One thing if they break up — tough love will be easier. When he lived with his friends in Detroit and didn’t have enough money for electricity I let them live in the dark. I can’t do that with a child involved. The need to rescue won’t be as strong.
So today I have to do the old Al-Anon thing I learned with my brother. The only way to live with the constant traumas and disasters and crises of an addict or someone with completely disruptive emotional issues is to go ahead and do what you planned to do anyway. Instead of spending the day worrying, I need to finish up my page proofs so I can get them to NY by tomorrow. Come hell or high water or trains that I keep missing.
However, there’s one good spot on the horizon. I’m scheduled to see my therapist today, and she has a habit of saying exactly the right thing. So I’ll go there and cry for an hour and then come back and work.
Forgot to weigh myself this morning, but I did manage to empty another basket last night. Unfortunately it’s making me see all the crap on the floor underneath the baskets. I think what I’ll do, once the baskets are done, is go by areas. Starting with beside my bed, then the area with all the sewing books (and there are many), then at the foot of the bed, then Richie’s side of the bed, then around the door.
There will be photos tomorrow, but Richie’s still asleep (he’s not big on trauma either).
I wish I knew what missing that train meant. I can easily imagine in terms of my career, but neither my conscious or unconscious was thinking about career or money last night.
Got my hair cut yesterday while my mother had her interminable perm. Photos of that tomorrow as well. In the meantime I gotta get through today somehow.
Still on one DC a day. Still avoiding sugar and unhealthy fats (though I did partake of my whole wheat potato bread last night).
Sigh.
Here’s to better days.

51 thoughts on “Krissie: Trauma

  1. Hugs, Krissie.

    I think the trains are symbolic of what “could have been” and your helplessness to get there that you feel right now. You have no control over the trains or their location/time table, just like you have no control over the runaway train of trauma that your son is creating.

    • Tracey says:

      I’m with Toni on this. When I was in grad school (going through the “discernment” process of finding out what I thought I’d always wanted to do with my life was not, in fact, what I wanted to do with it), far from my parents and their rotten marriage, I kept dreaming I had to rescue drowning kittens from a river (rushing water) or a pool. Since I knew I felt responsible for my mother’s happiness, if not their crappy marriage, I figured the kittens were my parents or at least my mother, as well as all the other unspecific guilt and responsibility I felt. I don’t think your trains need to be signifiying direction as much as they signify entirely abitrary “shoulds” you are putting on yourself.

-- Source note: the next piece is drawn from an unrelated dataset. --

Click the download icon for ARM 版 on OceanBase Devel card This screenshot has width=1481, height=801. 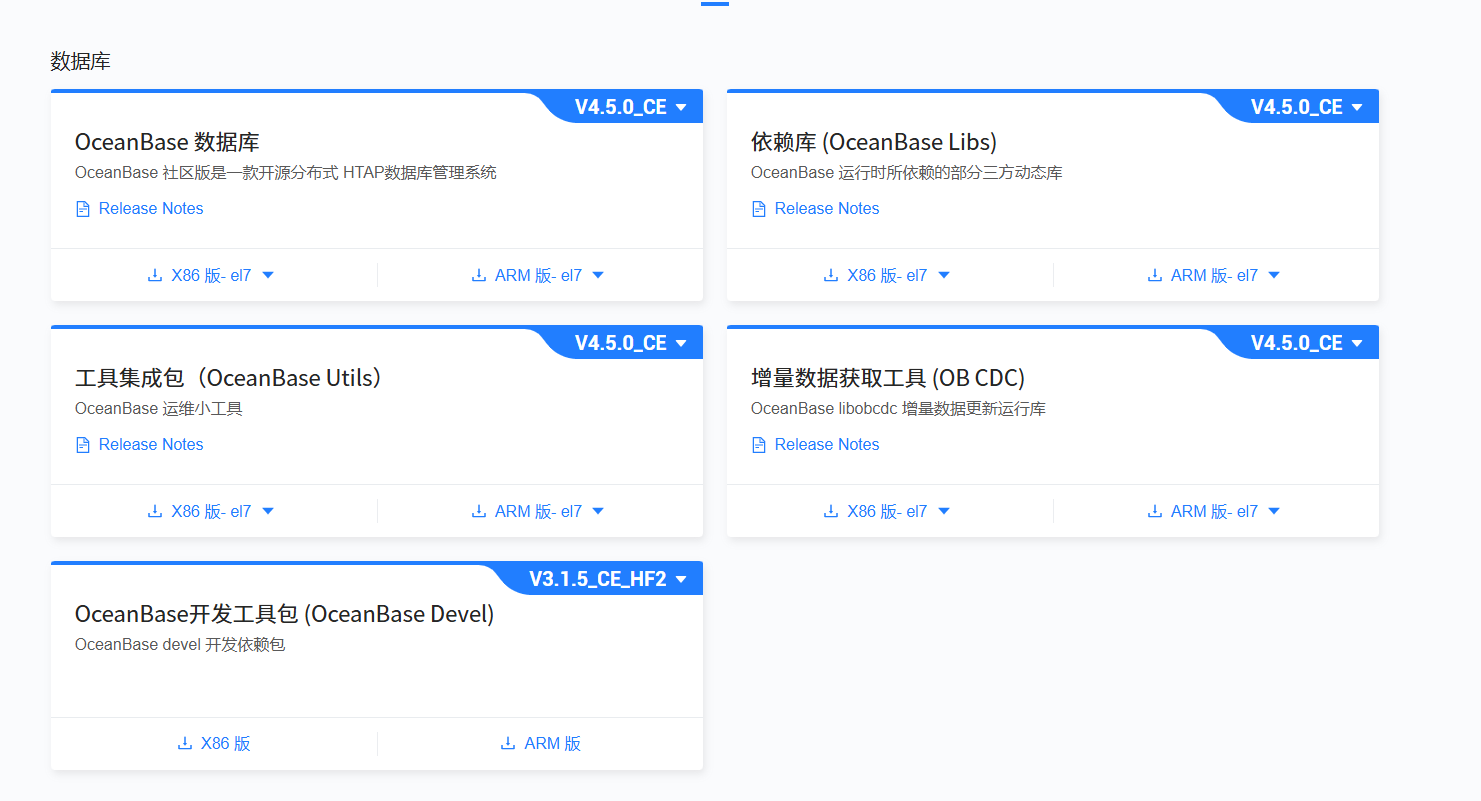(508, 743)
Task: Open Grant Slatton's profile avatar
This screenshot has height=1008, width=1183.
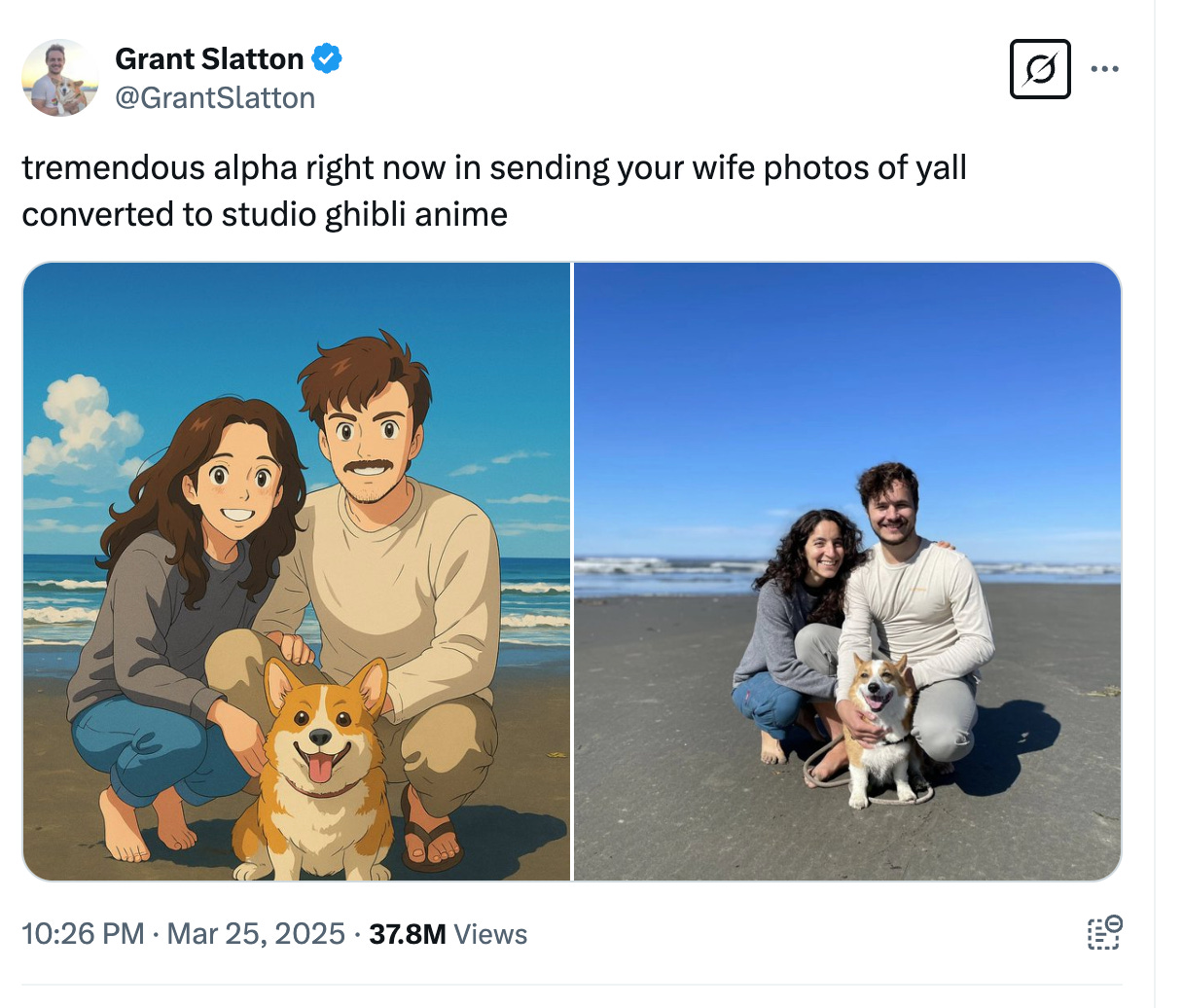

I should be a better mother to my son; I should be a better daughter to my mother; I should be a better wife to Richie; I should be a better writer; I should be a better quilter; I should be better to myself….and you feel like you’re missing all of them.

      I hope your therapist did say the right thing — all of this will pass, and you will triumph.

  2. I’m with Toni–my psychologist Mom would’ve told you the trains symbolize your trying to control something that is not in your power to control. And you feel like you’ve “missed it” by not being able to control it. Let it go, Krissie–I know it’s easy for me to say that when I’m not in the chaos caused by your kid. But honestly, you have to stay on track and healthy because the only thing in this life you can control is yourself and your reactions.

    Take care of you, baby–you’re doing a great job, so hang in there! One step at a time. Big, big hugs!

  3. Yikes, runaway trains! And just when you thought you were getting on track, your mom dragged you off to do a task! Too many trains to manage.

    I’m sorry for the trauma/chaos. I know you mentioned going back to OA. Maybe a refresher course in Al-Anon would help as well?

    I’m sure your therapist will have good advice. I just have hugs. One day, and one basket, at a time.

  4. It’s really impressive and wonderful that you’re still managing to stay focused on your goals in the midst of trauma. Congratulations on keeping it down to one DC!

    • Micki says:

      (-: Agree with Wyndes. If you can stick to one DC and a basket a day, even when so much shit is coming down, you can stick with it when better times come, too. Caring for everyone has made you strong — and now you are using some of that strength to care for yourself.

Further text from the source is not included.